▶ TRY IT
Copy out exactly the lines below that run from the one holding "Viewport: 1200px width, 682px" to the one holding "The height and width of the screenshot is (645, 1347).", keeping both of those lines and no others.

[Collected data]
-*-

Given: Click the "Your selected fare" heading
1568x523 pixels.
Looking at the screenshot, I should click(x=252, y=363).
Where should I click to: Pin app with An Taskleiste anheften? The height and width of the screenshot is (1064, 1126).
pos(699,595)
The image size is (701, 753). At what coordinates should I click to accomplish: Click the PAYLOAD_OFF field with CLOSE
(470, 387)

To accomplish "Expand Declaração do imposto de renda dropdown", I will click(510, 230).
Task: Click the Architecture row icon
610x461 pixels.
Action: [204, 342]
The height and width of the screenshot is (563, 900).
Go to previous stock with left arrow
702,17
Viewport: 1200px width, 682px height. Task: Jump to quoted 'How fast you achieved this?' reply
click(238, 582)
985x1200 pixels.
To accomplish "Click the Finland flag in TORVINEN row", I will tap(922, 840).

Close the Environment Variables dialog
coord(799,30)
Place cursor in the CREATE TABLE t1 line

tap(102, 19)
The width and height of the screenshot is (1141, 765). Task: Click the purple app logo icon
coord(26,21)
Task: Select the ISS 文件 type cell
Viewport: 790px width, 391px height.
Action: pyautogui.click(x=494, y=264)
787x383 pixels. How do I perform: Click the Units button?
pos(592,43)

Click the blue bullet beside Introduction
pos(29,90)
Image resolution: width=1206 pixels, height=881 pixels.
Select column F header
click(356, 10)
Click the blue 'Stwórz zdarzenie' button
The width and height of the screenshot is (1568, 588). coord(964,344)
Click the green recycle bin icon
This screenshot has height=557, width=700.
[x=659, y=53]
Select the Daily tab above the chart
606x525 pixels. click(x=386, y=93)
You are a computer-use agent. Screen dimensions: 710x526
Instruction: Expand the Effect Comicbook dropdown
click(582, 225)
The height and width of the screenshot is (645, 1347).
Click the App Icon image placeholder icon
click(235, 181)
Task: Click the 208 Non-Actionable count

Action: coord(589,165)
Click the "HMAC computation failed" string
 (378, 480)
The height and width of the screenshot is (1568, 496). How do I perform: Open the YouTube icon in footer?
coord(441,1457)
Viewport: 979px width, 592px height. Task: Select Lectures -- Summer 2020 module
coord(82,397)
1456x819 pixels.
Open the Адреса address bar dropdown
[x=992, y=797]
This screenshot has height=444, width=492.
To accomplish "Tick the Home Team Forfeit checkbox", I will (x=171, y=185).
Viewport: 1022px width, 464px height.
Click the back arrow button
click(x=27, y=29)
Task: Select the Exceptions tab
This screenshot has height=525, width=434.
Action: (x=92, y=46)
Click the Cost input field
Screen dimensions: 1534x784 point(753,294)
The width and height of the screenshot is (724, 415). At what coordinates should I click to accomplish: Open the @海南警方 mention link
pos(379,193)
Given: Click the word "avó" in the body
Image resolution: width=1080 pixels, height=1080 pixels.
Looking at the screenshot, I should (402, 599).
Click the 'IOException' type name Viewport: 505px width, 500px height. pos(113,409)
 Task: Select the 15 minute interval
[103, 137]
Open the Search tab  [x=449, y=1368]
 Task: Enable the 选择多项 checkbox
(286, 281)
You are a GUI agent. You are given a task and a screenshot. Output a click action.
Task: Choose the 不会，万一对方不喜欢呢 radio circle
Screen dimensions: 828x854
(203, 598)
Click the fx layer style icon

-*-

▶ EXPECTED ANSWER
Viewport: 1200px width, 682px height. Task: Jump to quoted 'How fast you achieved this?' reply
click(238, 582)
985x1200 pixels.
To accomplish "Click the Finland flag in TORVINEN row", I will tap(922, 840).

Close the Environment Variables dialog
coord(799,30)
Place cursor in the CREATE TABLE t1 line

tap(102, 19)
The width and height of the screenshot is (1141, 765). Task: Click the purple app logo icon
coord(26,21)
Task: Select the ISS 文件 type cell
Viewport: 790px width, 391px height.
Action: pyautogui.click(x=494, y=264)
787x383 pixels. How do I perform: Click the Units button?
pos(592,43)

Click the blue bullet beside Introduction
pos(29,90)
Image resolution: width=1206 pixels, height=881 pixels.
Select column F header
click(356, 10)
Click the blue 'Stwórz zdarzenie' button
The width and height of the screenshot is (1568, 588). coord(964,344)
Click the green recycle bin icon
This screenshot has height=557, width=700.
[x=659, y=53]
Select the Daily tab above the chart
606x525 pixels. click(x=386, y=93)
You are a computer-use agent. Screen dimensions: 710x526
Instruction: Expand the Effect Comicbook dropdown
click(582, 225)
The height and width of the screenshot is (645, 1347).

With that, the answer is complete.